To address the above problems, in this paper, we propose to automatically select training image pairs with the help of geometry structure information of the intrinsic data manifold and embed such information into the feature learning process with a specially designed Siamese network. On the one hand, similarity based on the Euclidean distance is efficient to calculate but usually lacks robustness. On the other hand, local geometry information of the intrinsic data manifold is very effective in improving the reliability of similarity measurement but is not easy to acquire. My approach combines those merits. With the supervision of manifold learning, the automatic image pairs selection process equips selected pairs with such manifold information. Fine-tuning the pre-trained model with those image pairs transfers local geometry information of the intrinsic data manifold into the newly learned feature embedding. Under the newly learned feature embedding, Euclidean distance-based similarity measurement is not only efficient to calculate but is also robust.

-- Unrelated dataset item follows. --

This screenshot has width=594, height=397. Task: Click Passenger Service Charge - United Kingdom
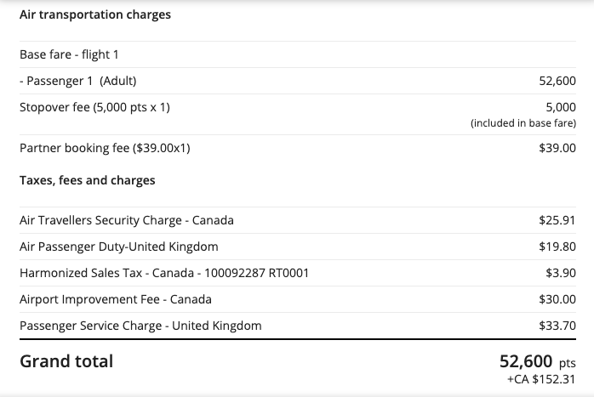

An overview of the proposed method is illustrated in
Figure 1. The pipeline starts at an old feature embedding and ends up with a new feature embedding. Taking the previous endpoint as a new start point, we can restart the automatic image pairs selection and network fine-tuning process, and thus we can iteratively improve the feature embedding to get better feature representations.

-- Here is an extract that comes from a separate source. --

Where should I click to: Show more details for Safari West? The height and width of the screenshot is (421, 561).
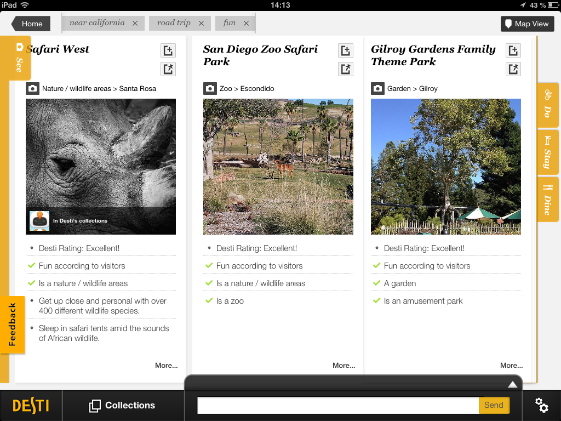coord(166,365)
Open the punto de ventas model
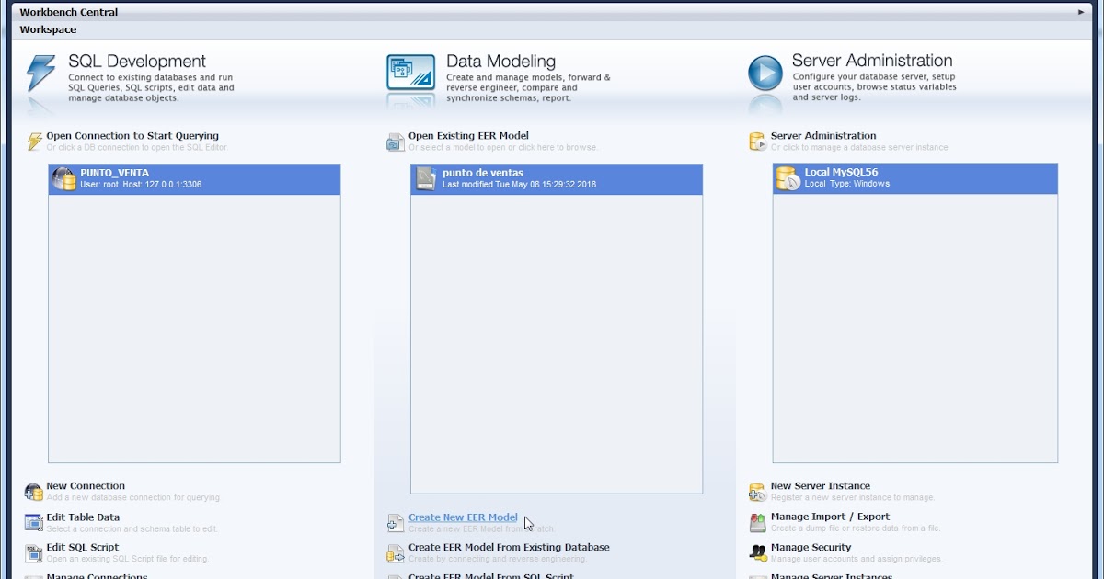 (x=557, y=178)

Since our goal is to learn a robust feature embedding with pairwise supervision, with the learned embedding, the output feature representations of the same image pair should be close in the Euclidean space. A similarity embedding loss is adopted to pull those image pairs together. For those not similar in both the original Euclidean space and the learned manifold, we should keep their relationship. We use a feature consistency preserving loss to prevent dramatic change to the new feature embedding. Experimental results are included to demonstrate the effectiveness of our proposed method. Specifically, the proposed method significantly outperforms the baseline and surpasses or is on par with the state-of-the-art methods on three benchmark datasets.
The rest of this paper is organized as follows:
Section 2 reviews some closely related work of this paper. In
Section 3,
Section 4 and
Section 5, the details of the proposed method are presented. Experiments are discussed in
Section 6, followed by conclusions in
Section 7.
2. Related Work
My work is related to deep learning-based image retrieval and manifold learning for visual re-ranking. In the following, we briefly discuss those works and point out the differences between our work and theirs.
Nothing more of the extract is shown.